Quisiera decirte muchas cosas
pero soy incapaz de expresarlas,
y es por ello
que me hice enemiga de las palabras.





Al Respirar



Cuando siento que me hundo en la profundidad del océano y me veo incapaz de encontrar fuerzas suficientes para subir hacia la superficie pienso en ti. Mi vida es un folio de un blanco inmaculado a la espera de que tú le des color; de que tu tinta tiña mi virgen papel.

Intento no respirar; no darle importancia al oxígeno que tanto necesitan mis pulmones. Intento no respirar; no depender del aire que me entrega tu boca.

Y entonces me doy cuenta de que te necesito. Te necesito para seguir adelante, para que tus latidos den sentido a los míos; para observar con vehemencia la promesa de un nuevo amanecer.

Cuando siento que me hundo en la profundidad de un océano, y me veo incapaz de encontrar fuerzas suficientes para subir a la superficie pienso en ti. Tú me das cada aliento que tanto ansío; tú pigmentas la palidez de mi existencia.








Nemo me



La mujer vislumbró los inertes ojos del desconocido, los cuales aún se apreciaban más vacíos al prestar atención en ellos. Aquel tipo era lo más monótono que ella hubiera visto en su vida; llevaba su cabello castaño cortado uniformemente, y su cara inexpresiva estaba absuelta de arrugas que denotaran la huella de algún tipo de mueca, prueba de cualquier emoción.

El traje de chaqueta que portaba con aire rígido, como si fuera una escultura hierática griega, era completamente gris; desde la camisa hasta su corbata de nudo windsor.

—¿Qué quieres? —inquirió ella incómoda. El hecho de que aquel títere se hallara en frente suya no le complacía en absoluto, sino le provocaba desconfianza y miedo.

El tipo se mantuvo callado durante unos segundos que a la chica se le hicieron eternos. Finalmente abrió la boca y pronunció en tono plano:

—Soy tú.

Confundida, la chica arqueó una ceja. ¿De qué le estaba hablando? Había algo en todo ello que no cuadraba. Molesta, pensó que tal vez se burlaba de ella.

—Imposible —anunció tajante entrecerrando los ojos.
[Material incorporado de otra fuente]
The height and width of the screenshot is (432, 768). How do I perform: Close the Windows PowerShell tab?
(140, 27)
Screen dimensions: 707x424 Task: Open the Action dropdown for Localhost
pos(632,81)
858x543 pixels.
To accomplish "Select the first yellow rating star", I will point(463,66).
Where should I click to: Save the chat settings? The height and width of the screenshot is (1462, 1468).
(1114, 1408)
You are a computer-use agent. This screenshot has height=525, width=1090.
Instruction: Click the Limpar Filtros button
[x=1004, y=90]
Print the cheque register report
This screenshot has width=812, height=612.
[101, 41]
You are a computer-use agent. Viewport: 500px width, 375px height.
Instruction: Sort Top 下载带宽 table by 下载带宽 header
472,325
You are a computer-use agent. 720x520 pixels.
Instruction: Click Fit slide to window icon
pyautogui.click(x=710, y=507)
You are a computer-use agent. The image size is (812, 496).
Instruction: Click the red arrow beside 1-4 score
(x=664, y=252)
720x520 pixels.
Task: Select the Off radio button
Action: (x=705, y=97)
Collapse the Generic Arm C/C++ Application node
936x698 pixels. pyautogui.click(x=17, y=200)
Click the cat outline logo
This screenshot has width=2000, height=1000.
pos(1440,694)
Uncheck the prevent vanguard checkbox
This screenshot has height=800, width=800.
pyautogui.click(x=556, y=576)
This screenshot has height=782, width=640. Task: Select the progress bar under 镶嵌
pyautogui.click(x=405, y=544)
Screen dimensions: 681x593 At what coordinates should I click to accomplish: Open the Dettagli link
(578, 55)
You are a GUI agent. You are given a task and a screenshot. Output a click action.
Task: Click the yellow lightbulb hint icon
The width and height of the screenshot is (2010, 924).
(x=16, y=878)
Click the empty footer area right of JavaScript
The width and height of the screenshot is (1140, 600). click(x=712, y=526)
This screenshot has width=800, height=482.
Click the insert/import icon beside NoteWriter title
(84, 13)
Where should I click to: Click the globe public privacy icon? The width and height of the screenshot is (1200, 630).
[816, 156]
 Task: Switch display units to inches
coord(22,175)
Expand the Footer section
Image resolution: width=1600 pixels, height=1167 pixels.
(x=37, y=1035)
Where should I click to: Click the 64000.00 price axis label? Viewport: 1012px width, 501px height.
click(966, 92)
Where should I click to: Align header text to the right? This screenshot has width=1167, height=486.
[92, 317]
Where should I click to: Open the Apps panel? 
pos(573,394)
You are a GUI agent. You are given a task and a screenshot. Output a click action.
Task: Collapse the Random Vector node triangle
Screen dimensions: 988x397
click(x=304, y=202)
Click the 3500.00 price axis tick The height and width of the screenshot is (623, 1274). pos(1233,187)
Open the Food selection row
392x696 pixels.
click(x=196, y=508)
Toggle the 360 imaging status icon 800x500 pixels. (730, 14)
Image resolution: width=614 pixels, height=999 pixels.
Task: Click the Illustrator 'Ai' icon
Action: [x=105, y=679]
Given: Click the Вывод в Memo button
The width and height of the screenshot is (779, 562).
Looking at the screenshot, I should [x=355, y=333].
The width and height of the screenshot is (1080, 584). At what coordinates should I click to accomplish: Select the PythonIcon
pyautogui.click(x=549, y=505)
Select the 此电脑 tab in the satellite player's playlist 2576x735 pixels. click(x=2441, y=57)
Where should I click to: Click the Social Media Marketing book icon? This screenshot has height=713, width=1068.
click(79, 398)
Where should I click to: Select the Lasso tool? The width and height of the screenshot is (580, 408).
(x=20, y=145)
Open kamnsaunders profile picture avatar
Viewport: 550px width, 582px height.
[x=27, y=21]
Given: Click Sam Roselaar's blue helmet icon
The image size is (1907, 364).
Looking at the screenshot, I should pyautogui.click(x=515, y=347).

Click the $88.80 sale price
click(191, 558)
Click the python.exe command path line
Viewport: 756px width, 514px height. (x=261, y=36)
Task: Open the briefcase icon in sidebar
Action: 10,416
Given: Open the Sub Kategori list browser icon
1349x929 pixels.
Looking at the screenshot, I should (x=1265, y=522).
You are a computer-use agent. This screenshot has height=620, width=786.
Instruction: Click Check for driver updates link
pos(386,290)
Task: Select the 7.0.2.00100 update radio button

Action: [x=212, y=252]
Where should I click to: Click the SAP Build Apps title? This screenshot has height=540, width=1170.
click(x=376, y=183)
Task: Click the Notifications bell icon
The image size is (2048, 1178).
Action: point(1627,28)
El tipo sonrió, pero el tirón de labios no le llegó a sus ojos opacos, los cuales a la chica en aquellos instantes le parecieron increíblemente siniestros. ¿Acaso habría algo bajo aquellas ventanas con las que le miraba? El desconocido se aproximó a ella. La mujer retrocedió. Él se recolocó su corbata aún con su falsa sonrisa de pelele en la boca.

—Me llamo Nemo y soy el reflejo de todos tus miedos; tus terrores, pesadillas e inseguridades. De tus mentiras y traiciones. Soy tu presente y tu pasado, y también tu futuro. Soy aquel en el que te convertirás y en el que te has convertido. Me alimento de ti.

La mujer, aterrorizada, únicamente atinó a tomar aire. No entendía lo que le decía; nada tenía sentido. ¿Por qué? ¿Por qué aquel hombre gris, aquel pedazo de masilla, afirmaba ser todo lo que era ella? Suspiró tratando de normalizar la velocidad de sus pulsaciones, y forzosamente inspiró, a la par que se mentalizaba para preguntar algo que no estaba segura querer saber.

—¿Por qué?

El tipo clavó sus apáticos ojos en ella. La mujer se sobrecogió; al contemplar con fijeza su dilatada pupila temía hundirse en el pozo de aquel agujero con el que supuestamente él la estaba mirando.

—Porque tu respuesta ante el dolor fue dejar de sentir.